El caso de Luis Jaime Castillo Olazarán no es solo una tragedia familiar: es un escándalo de seguridad pública que vuelve a exhibir el actuar de la Guardia Civil Estatal (GCE) y lo preocupante falta de rendición de cuentas en San Luis Potosí.
El joven vendedor de autos, originario de San Fernando, Tamaulipas, fue reportado como desaparecido tras una persecución policial, y días después apareció muerto, golpeado y con impactos de bala en un terreno baldío sobre la carretera 80, en la delegación La Pila. Entre ambos hechos hay un vacío alarmante: nadie explica que ocurrió mientras estaba bajo el radar de las corporaciones de seguridad.

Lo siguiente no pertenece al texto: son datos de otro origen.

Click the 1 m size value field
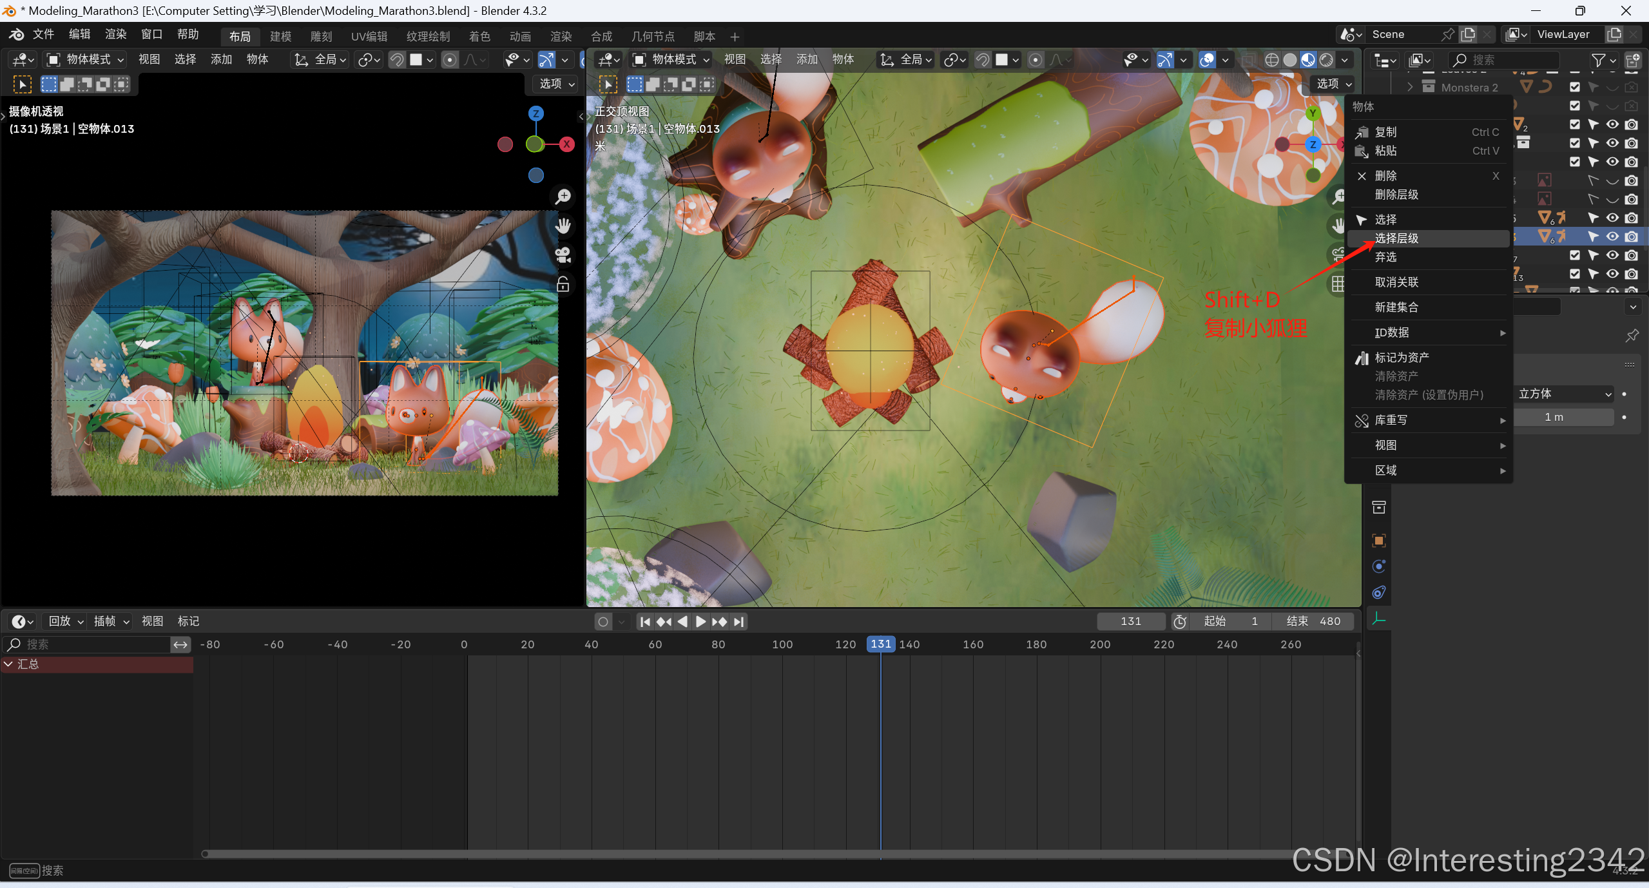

La confirmación del fallecimiento fue hecha este miércoles a su madre, Armida Yolisma Olazarán García, por personal de la Fiscalía Especializada en Personas Desaparecidas. Para entonces, el daño ya estaba hecho: días de silencio, versiones confusas y ninguna explicación oficial por parte de la Guardia Civil Estatal, pese a haber participado directamente en la persecución.
La madre fue contundente: “Estaba golpeado y tenía impactos de bala”, una frase que pulveriza cualquier intento de justificar los hechos como un accidente o una consecuencia fortuita de una huida. Las lesiones apuntan a un uso excesivo de la fuerza y abren la puerta a una posible ejecución.
Luis Jaime fue visto por última vez el domingo 11 de enero, cuando conducía en sentido contrario sobre la carretera 57, perseguido por la Guardia Civil Estatal. Desde ese momento, desapareció bajo custodia de facto del apartado de seguridad, sin que ninguna autoridad informara cuando, como o porque se perdió su rastro.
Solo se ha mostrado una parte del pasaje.